Well, surprised to get a text from W regarding letter.
"Thank you for the letter. It will take time to process but I am happy for you. I am also deeply heartbroken. Maybe the letter will help me heal."
I replied "Thank you for taking the time to read it. I meant every word. I am heartbroken as well and deeply sorry for all that I've done."
She followed up with "I'll never understand why me leaving was the only thing that worked."
Well, I surely have an answer for that. Want to tell her that with the vector and heading I was on, nothing short of something this jarring and disruptive would have gotten my attention. I know that for a fact.
I know this hasn't changed anything. But at least she knows what is in my head and heart now. She didn't yell or recoil in horror, so I will call it a "decent" Idea.
hello!??? that was the best response to the letter you could have realistically hoped for...
I say ---YAY!!!
As for replying to her last comment...let's ponder
M: 57 H: 60 M: 35 yrs S30,D28,D19 H off to Alaska 2006 Recon 7/07- 8/08 *2016* X = "ALASKA 2.0" GROUND HOG DAY I File D 10/16 OW DIV 2/26/2018 X marries OW 5/2016
I know, 25. I am not looking past that point at all. If I am being honest, I guess I don't fully understand her reply. Regardless, I think it went well.
Regarding pondering.....let's. Like I said, I think I know the answer to that question.
....I mean, heal from what? My actions? Filing for D? And what does "heal" mean? Move on and be free from M once and for all? Listen, I know I shouldn't read this much into it and I'm trying to keep my brain in check, but now I have questions.
"I'll never understand why me leaving was the only thing that worked."
Hummmm......so hard to know what tone she was using when she sent this, but based on the other statements, I tend to think she said it with sorrow and frustration. At the same time, it seems she sees that it "worked". That's better than her seeing that you'll never change....even if she leaves. So, perhaps the letter, plus timing, plus your hard work has planted a seed. I believe timing is everything.

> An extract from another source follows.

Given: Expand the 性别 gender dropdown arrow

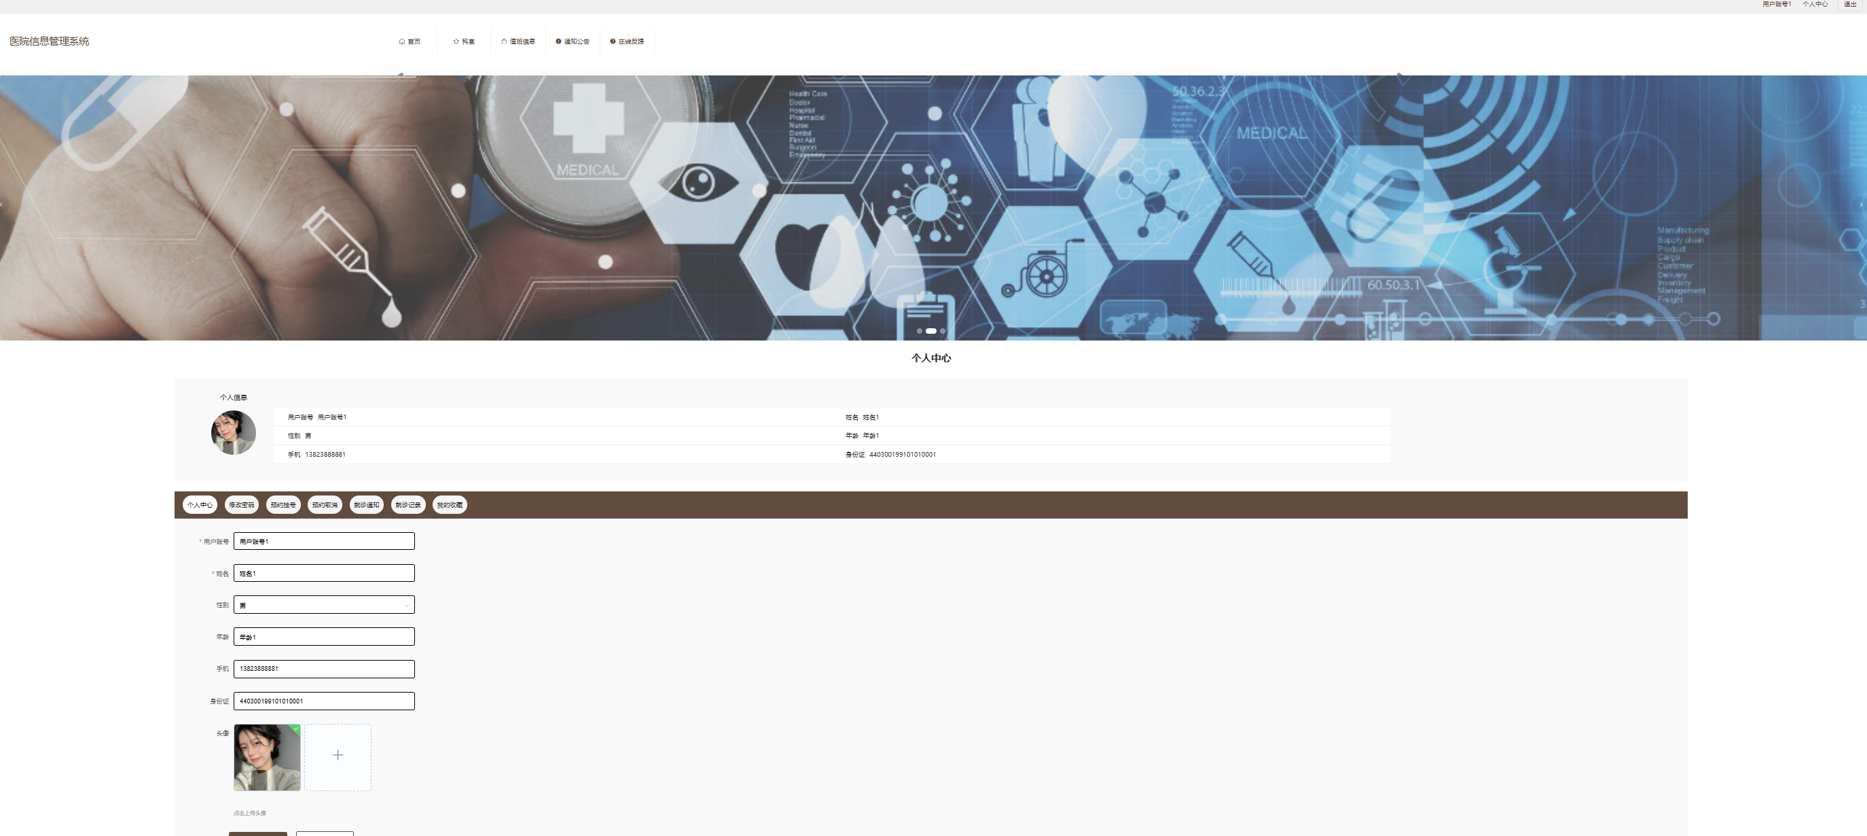Looking at the screenshot, I should 407,605.
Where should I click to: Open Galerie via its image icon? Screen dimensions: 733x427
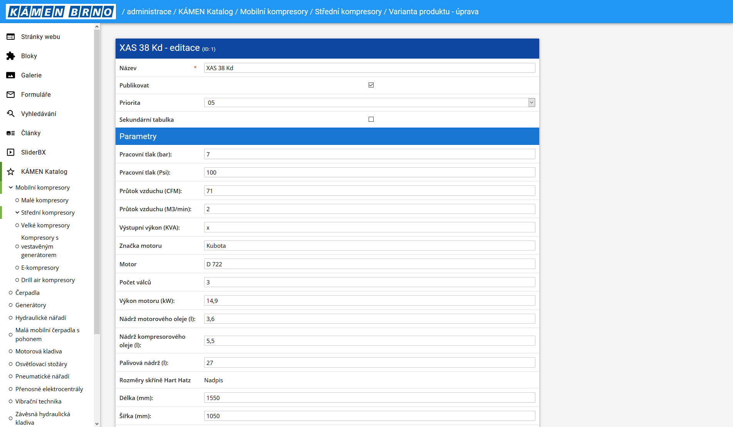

Emotions and doubt will be tugging very hard on her heart as the time approaches for court. Don't shut her out. Stay open. Look at her. If she's looks your way....don't turn away. Look into her eyes as if you are looking into her soul. Let your eyes do the talking.
Her lawyer may try to keep her separated from you when arriving to the courthouse. But if the two of you should meetin the hall or at the doors.....just wait and give her time, in case she says somethin. IOW, don't turn away. I'm not saying you are to start crying or begging or anything like that. I'm just saying to be open to her in case her eyes are searching yours, and let your face tell her what she wants to know.
Just remember, there is nothing that can happen this day that you and God can't handle
It is not about what you feel should work in your M. It is about doing the work that gets the right results. Do what works!